Danny Lee Barber (May 8, 1955 – February 11, 1999) was an American serial killer, necrophile, and burglar who murdered four people around Dallas County, Texas, between June 1978 and April 1980. He was convicted of three of the murders, sentenced to death for one of them, and executed by lethal injection in 1999.

== Biography ==
On October 8, 1979, in Balch Springs, Barber entered the home of 50-year-old Janice Ingram, carrying a piece of pipe he had picked up in her backyard. Intending to break through a window and burglarize the house, he instead discovered an open door and walked in on a startled Ingram, who began to scream. When she would not stop, Barber bludgeoned her around the head and face with the pipe and stabbed her in the throat, killing her. Ingram's naked body lay undiscovered for over two weeks before being found on October 26 by her mother Ruth Clowers and brother Roy Clowers. Both Janice Ingram and Ruth Clowers were already known to Barber, who had previously done manual work on the grounds of their properties.

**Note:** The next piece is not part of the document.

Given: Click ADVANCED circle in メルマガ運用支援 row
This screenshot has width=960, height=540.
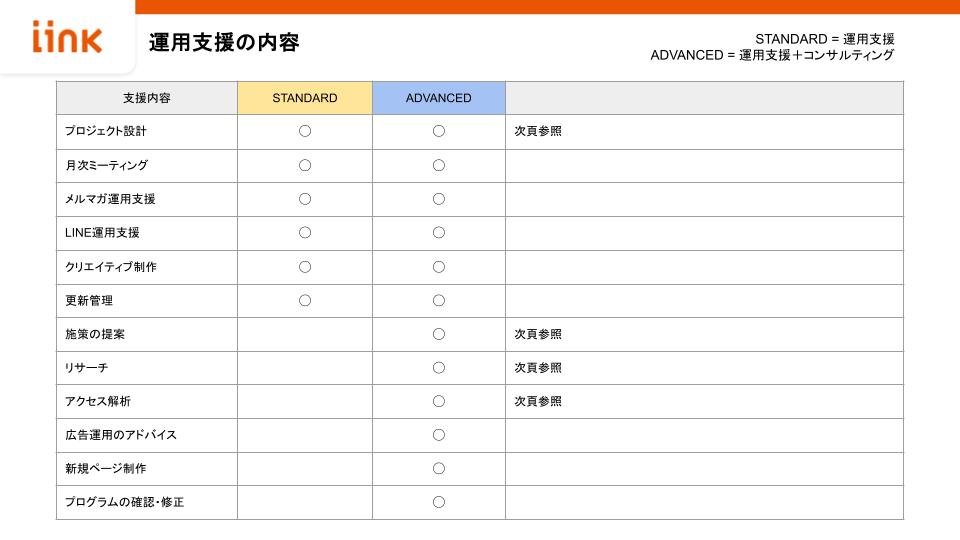Looking at the screenshot, I should [439, 199].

On May 4, 1980, Barber was arrested and imprisoned for breaking into a flea market. Whilst incarcerated, he confessed to Ingram's murder and that of three others in Dallas County: 39-year-old Mary Caperton on April 21, 1980; Raymond Curly on June 18, 1978; and Mercedes Mendez (aka Mercy Mendez), a 48-year-old woman who was beaten, sexually molested and shot three times in the head on January 17, 1979, before being dumped in a wooded area near Mesquite. Barber claimed to have engaged in sexual activity with two of the corpses.

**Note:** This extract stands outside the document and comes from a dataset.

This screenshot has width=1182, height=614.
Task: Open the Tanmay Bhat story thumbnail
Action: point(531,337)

In August 1980, Barber was sentenced to death for the slaying of Janice Ingram and life imprisonment for two other murders. His execution was scheduled for January 2, 1988, and he was within one hour of it being carried out when United States Supreme Court justice Byron White issued a stay on the grounds of a technicality raised by Barber's legal team. A second execution date was subsequently set after a decision by U.S. District Judge Sam Sparks.

Barber was executed by lethal injection in the Huntsville Unit on Thursday, February 11, 1999. Barber's last words were:

Hello, Ms. Ingram, it is good to see you. I said I could talk but I don't think I am gonna be able to. I heard one of your nieces had some angry words. I didn't have anything to do with the stay. I spent the last twenty years waiting to figure out what's going on. I pray that you get over it and that's the only thing I can think to say. I'm regretful for what I done, but I'm a different person from that time. If you could get to know me over the years, you could have seen it. I've got some people over here that believes that. I want to talk to my friends over here for a second. Well, it's good to see you guys. Look after Mary Lynn for me. Like I said, I've called my mother already, so she knows. Goodbye.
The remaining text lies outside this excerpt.